[Papillary and follicular cancers of the thyroid]
- PMID: 9798467
[Papillary and follicular cancers of the thyroid]
Abstract
MANAGEMENT STRATEGIES: Management of papillary and follicular cancer of the thyroid varies somewhat between centers because of the generally good prognosis and the absence of well-controlled therapeutic trials. The internationally recognized TNM system is widely used to modulate treatment and follow-up to the individual situation.
Primary treatment: Surgery is indicated in well-differentiated thyroid cancer. Total thyroidectomy is required for clinically patent tumors (> or = 1 cm) and small tumors (< 1 cm) recognized prior to surgery. For small tumors found at histology examination, reoperation is discussed in terms of prognosis. Post-operative 131-iodine is indicated when surgical resection is incomplete or in case of unfavorable prognosis. External radiotherapy is currently reserved for exceptional cases with unremoved tumoral tissue unresponsive to 131-iodine.

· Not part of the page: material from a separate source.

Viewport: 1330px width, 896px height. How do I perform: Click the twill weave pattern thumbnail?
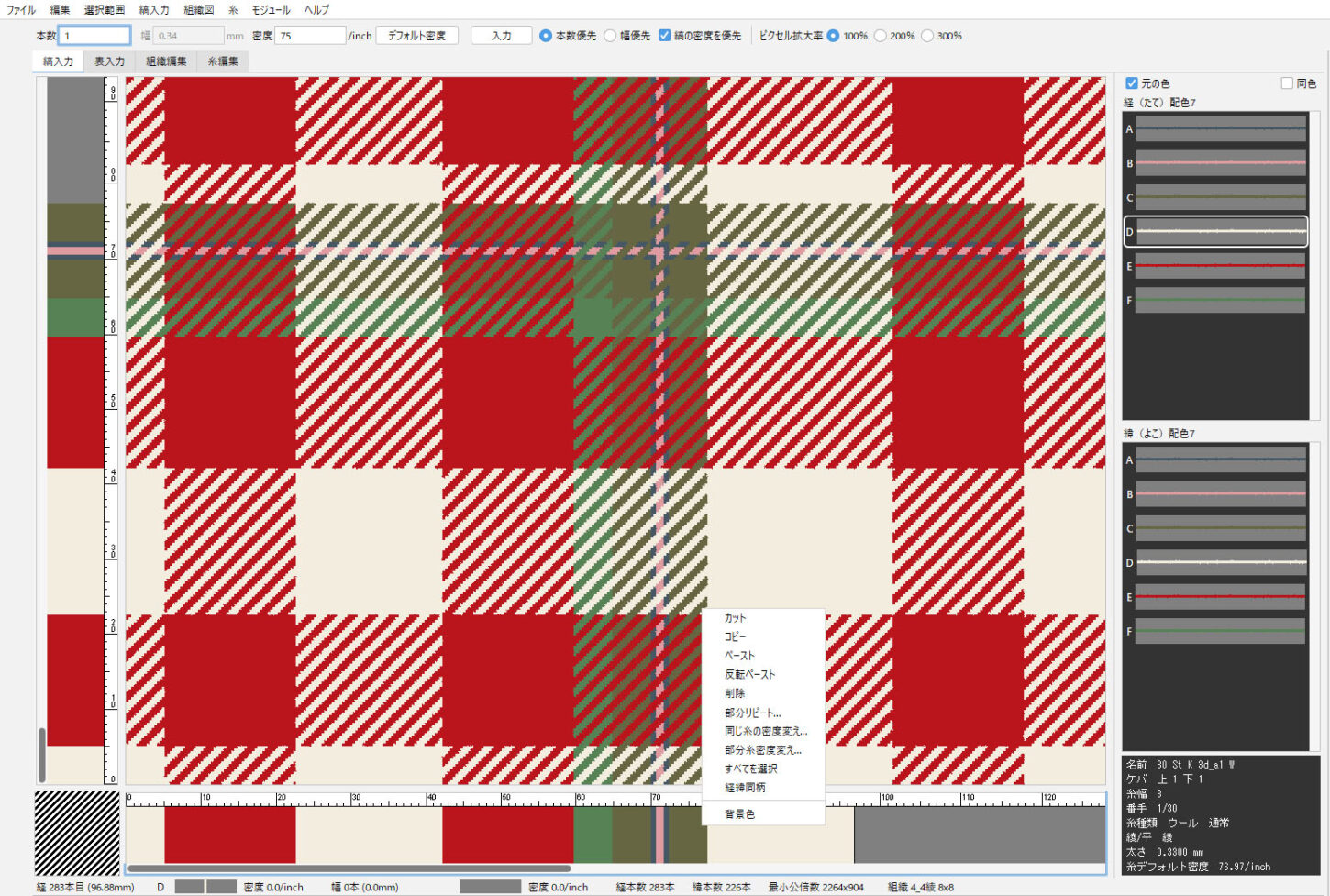click(x=77, y=833)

Follow-up: All operated patients are given L-thyroxine to achieve euthyroidism and low TSH levels (< 0.1 microU/ml). Early detection of relapse is based on combined thyroglobulin assay and whole body 131-iodine scintigraphy. Both are performed during the first year of follow-up after a period of thyroid hormone withdrawal. Human recombinant TSH will soon be available allowing selection of patients with a detectable thyroglobulin level after stimulation; these patients should have a 131-iodine scintigram. If thyroglobulin remains undetectable during L-thyroxine treatment, an annual dosage is indicated and other exams are unwarranted.
Relapse: Surgery is indicated in case of small areas of active recurrent tumoral tissue in a cervical location. If a high-sensitivity scintigram does not show iodine uptake, the surgical procedure is completed by radiotherapy or possibly chemotherapy with doxorubicin. Small recurrent tumors in other areas respond to 131-iodine (3.7 GBq). Surgery, 131-iodine and radiotherapy are usually indicated for large ectopic recurrences. Chemotherapy is ineffective.
Current protocols: Standard primary therapy generally provides cure and most patients are followed by annual thyroglobulin and TSH assays. Other explorations beginning with a whole-body 131-scintigram may be indicated in selected patients.